Source records
☆ ☆ ☆

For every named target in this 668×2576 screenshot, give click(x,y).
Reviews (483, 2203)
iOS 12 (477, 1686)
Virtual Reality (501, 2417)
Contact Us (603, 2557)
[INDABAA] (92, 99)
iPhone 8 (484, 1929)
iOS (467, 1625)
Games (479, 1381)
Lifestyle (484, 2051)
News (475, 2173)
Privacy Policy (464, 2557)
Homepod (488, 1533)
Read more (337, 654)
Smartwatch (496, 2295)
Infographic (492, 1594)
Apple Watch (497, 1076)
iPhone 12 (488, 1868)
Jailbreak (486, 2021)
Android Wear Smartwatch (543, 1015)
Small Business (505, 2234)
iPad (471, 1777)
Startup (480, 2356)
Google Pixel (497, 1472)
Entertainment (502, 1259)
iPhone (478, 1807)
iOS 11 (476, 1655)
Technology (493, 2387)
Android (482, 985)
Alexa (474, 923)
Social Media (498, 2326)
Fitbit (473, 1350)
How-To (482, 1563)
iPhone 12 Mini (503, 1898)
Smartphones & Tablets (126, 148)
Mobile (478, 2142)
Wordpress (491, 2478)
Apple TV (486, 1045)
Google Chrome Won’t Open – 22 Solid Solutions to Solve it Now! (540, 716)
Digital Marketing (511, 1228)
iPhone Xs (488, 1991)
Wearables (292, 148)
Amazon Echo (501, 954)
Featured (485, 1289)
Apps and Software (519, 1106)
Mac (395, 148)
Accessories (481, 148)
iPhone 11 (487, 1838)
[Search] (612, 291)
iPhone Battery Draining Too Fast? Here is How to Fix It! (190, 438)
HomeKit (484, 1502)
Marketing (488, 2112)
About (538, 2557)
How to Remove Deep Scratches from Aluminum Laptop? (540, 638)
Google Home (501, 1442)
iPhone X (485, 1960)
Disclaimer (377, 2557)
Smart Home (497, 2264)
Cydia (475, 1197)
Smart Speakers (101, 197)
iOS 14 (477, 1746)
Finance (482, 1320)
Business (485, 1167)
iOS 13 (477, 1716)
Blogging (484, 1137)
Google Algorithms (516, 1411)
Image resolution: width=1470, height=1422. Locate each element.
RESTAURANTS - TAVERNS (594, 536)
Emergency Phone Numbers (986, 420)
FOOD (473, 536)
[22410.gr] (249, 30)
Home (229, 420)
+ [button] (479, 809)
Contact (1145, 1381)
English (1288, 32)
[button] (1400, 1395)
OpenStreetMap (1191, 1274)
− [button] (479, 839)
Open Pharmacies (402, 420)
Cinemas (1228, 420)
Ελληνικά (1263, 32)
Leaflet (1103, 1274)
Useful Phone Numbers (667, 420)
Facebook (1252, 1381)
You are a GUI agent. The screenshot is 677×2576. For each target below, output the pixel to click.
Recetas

☆ ☆ ☆

:: ACTIVITY ::
Please make an exact copy of the lines above from the line with "Digital Marketing (511, 1228)" through the line with "About (538, 2557)", both ends included.

:: RESULT OF THIS EXERCISE ::
Digital Marketing (511, 1228)
iPhone Xs (488, 1991)
Wearables (292, 148)
Amazon Echo (501, 954)
Featured (485, 1289)
Apps and Software (519, 1106)
Mac (395, 148)
Accessories (481, 148)
iPhone 11 (487, 1838)
[Search] (612, 291)
iPhone Battery Draining Too Fast? Here is How to Fix It! (190, 438)
HomeKit (484, 1502)
Marketing (488, 2112)
About (538, 2557)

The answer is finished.